__Exercise data__:
——————

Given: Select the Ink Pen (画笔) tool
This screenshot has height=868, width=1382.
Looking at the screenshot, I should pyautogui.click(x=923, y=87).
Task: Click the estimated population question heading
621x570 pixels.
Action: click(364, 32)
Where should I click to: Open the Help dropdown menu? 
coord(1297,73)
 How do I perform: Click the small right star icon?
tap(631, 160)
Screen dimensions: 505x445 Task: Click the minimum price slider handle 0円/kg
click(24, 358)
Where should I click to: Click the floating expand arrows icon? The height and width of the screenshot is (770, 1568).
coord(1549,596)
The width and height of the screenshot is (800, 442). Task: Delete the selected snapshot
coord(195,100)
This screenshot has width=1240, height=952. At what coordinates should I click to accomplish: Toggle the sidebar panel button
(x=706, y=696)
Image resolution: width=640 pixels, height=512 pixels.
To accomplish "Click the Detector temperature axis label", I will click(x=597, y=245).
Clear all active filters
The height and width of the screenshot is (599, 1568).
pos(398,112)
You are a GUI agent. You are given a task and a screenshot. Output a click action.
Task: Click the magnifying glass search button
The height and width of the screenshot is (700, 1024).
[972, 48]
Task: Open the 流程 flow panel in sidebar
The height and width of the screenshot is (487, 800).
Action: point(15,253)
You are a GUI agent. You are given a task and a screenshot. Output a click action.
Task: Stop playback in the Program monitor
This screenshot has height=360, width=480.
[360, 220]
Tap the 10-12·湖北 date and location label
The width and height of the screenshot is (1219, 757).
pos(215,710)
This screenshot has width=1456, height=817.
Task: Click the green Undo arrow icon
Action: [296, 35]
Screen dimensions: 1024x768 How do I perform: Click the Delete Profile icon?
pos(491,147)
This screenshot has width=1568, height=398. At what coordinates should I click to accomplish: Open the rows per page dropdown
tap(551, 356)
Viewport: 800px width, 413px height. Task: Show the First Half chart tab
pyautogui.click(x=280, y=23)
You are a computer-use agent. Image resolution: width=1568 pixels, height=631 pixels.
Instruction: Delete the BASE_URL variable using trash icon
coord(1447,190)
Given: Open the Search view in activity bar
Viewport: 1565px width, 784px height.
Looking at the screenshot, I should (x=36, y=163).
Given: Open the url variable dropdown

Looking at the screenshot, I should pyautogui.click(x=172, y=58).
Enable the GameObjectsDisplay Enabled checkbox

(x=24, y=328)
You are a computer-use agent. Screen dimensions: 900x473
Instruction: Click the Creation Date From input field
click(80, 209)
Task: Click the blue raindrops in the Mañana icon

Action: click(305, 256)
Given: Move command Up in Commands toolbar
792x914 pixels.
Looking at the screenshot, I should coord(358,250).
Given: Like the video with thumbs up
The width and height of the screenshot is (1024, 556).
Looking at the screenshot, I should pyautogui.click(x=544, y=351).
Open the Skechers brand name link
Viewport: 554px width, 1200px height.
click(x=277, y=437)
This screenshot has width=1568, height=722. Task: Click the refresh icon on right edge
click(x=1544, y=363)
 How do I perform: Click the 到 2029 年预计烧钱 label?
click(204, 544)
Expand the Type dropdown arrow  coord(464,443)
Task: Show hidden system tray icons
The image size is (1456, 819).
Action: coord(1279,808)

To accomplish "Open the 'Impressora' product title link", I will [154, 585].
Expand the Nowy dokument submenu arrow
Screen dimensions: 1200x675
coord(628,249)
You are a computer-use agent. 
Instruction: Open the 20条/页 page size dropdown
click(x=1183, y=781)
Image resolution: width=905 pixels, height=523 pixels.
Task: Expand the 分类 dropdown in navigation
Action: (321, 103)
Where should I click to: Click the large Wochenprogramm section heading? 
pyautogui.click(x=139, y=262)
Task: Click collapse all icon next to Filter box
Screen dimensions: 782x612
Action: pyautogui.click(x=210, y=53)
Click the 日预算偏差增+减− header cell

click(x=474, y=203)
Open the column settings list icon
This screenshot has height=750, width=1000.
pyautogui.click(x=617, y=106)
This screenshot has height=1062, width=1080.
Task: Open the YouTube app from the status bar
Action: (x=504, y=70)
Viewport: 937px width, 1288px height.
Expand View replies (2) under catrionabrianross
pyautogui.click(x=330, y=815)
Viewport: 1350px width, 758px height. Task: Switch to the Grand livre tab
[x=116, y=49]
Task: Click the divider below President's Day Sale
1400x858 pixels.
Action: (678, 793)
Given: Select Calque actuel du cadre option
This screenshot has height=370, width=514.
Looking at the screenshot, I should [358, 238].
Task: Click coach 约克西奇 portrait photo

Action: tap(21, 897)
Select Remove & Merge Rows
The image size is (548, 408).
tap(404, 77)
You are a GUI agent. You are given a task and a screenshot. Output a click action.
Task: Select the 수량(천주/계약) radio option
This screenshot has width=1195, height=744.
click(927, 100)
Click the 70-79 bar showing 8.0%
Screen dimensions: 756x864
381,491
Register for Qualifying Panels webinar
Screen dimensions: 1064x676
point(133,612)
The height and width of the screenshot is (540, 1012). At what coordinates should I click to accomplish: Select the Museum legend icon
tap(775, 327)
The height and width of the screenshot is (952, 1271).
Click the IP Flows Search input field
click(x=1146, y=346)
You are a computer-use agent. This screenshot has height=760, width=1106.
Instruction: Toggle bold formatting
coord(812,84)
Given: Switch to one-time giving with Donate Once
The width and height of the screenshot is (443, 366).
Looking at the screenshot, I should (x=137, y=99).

——————

__What is expected__:
What is needed here is a word-for-word copy of the whole listing.

__Written response__:
Given: Select the Ink Pen (画笔) tool
This screenshot has height=868, width=1382.
Looking at the screenshot, I should pyautogui.click(x=923, y=87).
Task: Click the estimated population question heading
621x570 pixels.
Action: click(364, 32)
Where should I click to: Open the Help dropdown menu? 
coord(1297,73)
 How do I perform: Click the small right star icon?
tap(631, 160)
Screen dimensions: 505x445 Task: Click the minimum price slider handle 0円/kg
click(24, 358)
Where should I click to: Click the floating expand arrows icon? The height and width of the screenshot is (770, 1568).
coord(1549,596)
The width and height of the screenshot is (800, 442). Task: Delete the selected snapshot
coord(195,100)
This screenshot has width=1240, height=952. At what coordinates should I click to accomplish: Toggle the sidebar panel button
(x=706, y=696)
Image resolution: width=640 pixels, height=512 pixels.
To accomplish "Click the Detector temperature axis label", I will click(x=597, y=245).
Clear all active filters
The height and width of the screenshot is (599, 1568).
pos(398,112)
You are a GUI agent. You are given a task and a screenshot. Output a click action.
Task: Click the magnifying glass search button
The height and width of the screenshot is (700, 1024).
[972, 48]
Task: Open the 流程 flow panel in sidebar
The height and width of the screenshot is (487, 800).
Action: point(15,253)
You are a GUI agent. You are given a task and a screenshot. Output a click action.
Task: Stop playback in the Program monitor
This screenshot has height=360, width=480.
[360, 220]
Tap the 10-12·湖北 date and location label
The width and height of the screenshot is (1219, 757).
pos(215,710)
This screenshot has width=1456, height=817.
Task: Click the green Undo arrow icon
Action: [296, 35]
Screen dimensions: 1024x768 How do I perform: Click the Delete Profile icon?
pos(491,147)
This screenshot has width=1568, height=398. At what coordinates should I click to accomplish: Open the rows per page dropdown
tap(551, 356)
Viewport: 800px width, 413px height. Task: Show the First Half chart tab
pyautogui.click(x=280, y=23)
You are a computer-use agent. Image resolution: width=1568 pixels, height=631 pixels.
Instruction: Delete the BASE_URL variable using trash icon
coord(1447,190)
Given: Open the Search view in activity bar
Viewport: 1565px width, 784px height.
Looking at the screenshot, I should (x=36, y=163).
Given: Open the url variable dropdown

Looking at the screenshot, I should pyautogui.click(x=172, y=58).
Enable the GameObjectsDisplay Enabled checkbox

(x=24, y=328)
You are a computer-use agent. Screen dimensions: 900x473
Instruction: Click the Creation Date From input field
click(80, 209)
Task: Click the blue raindrops in the Mañana icon

Action: click(305, 256)
Given: Move command Up in Commands toolbar
792x914 pixels.
Looking at the screenshot, I should coord(358,250).
Given: Like the video with thumbs up
The width and height of the screenshot is (1024, 556).
Looking at the screenshot, I should pyautogui.click(x=544, y=351).
Open the Skechers brand name link
Viewport: 554px width, 1200px height.
click(x=277, y=437)
This screenshot has width=1568, height=722. Task: Click the refresh icon on right edge
click(x=1544, y=363)
 How do I perform: Click the 到 2029 年预计烧钱 label?
click(204, 544)
Expand the Type dropdown arrow  coord(464,443)
Task: Show hidden system tray icons
The image size is (1456, 819).
Action: coord(1279,808)

To accomplish "Open the 'Impressora' product title link", I will [154, 585].
Expand the Nowy dokument submenu arrow
Screen dimensions: 1200x675
coord(628,249)
You are a computer-use agent. 
Instruction: Open the 20条/页 page size dropdown
click(x=1183, y=781)
Image resolution: width=905 pixels, height=523 pixels.
Task: Expand the 分类 dropdown in navigation
Action: (321, 103)
Where should I click to: Click the large Wochenprogramm section heading? 
pyautogui.click(x=139, y=262)
Task: Click collapse all icon next to Filter box
Screen dimensions: 782x612
Action: pyautogui.click(x=210, y=53)
Click the 日预算偏差增+减− header cell

click(x=474, y=203)
Open the column settings list icon
This screenshot has height=750, width=1000.
pyautogui.click(x=617, y=106)
This screenshot has height=1062, width=1080.
Task: Open the YouTube app from the status bar
Action: (x=504, y=70)
Viewport: 937px width, 1288px height.
Expand View replies (2) under catrionabrianross
pyautogui.click(x=330, y=815)
Viewport: 1350px width, 758px height. Task: Switch to the Grand livre tab
[x=116, y=49]
Task: Click the divider below President's Day Sale
1400x858 pixels.
Action: (678, 793)
Given: Select Calque actuel du cadre option
This screenshot has height=370, width=514.
Looking at the screenshot, I should [358, 238].
Task: Click coach 约克西奇 portrait photo

Action: tap(21, 897)
Select Remove & Merge Rows
The image size is (548, 408).
tap(404, 77)
You are a GUI agent. You are given a task and a screenshot. Output a click action.
Task: Select the 수량(천주/계약) radio option
This screenshot has width=1195, height=744.
click(927, 100)
Click the 70-79 bar showing 8.0%
Screen dimensions: 756x864
381,491
Register for Qualifying Panels webinar
Screen dimensions: 1064x676
point(133,612)
The height and width of the screenshot is (540, 1012). At what coordinates should I click to accomplish: Select the Museum legend icon
tap(775, 327)
The height and width of the screenshot is (952, 1271).
Click the IP Flows Search input field
click(x=1146, y=346)
You are a computer-use agent. This screenshot has height=760, width=1106.
Instruction: Toggle bold formatting
coord(812,84)
Given: Switch to one-time giving with Donate Once
The width and height of the screenshot is (443, 366).
Looking at the screenshot, I should (x=137, y=99).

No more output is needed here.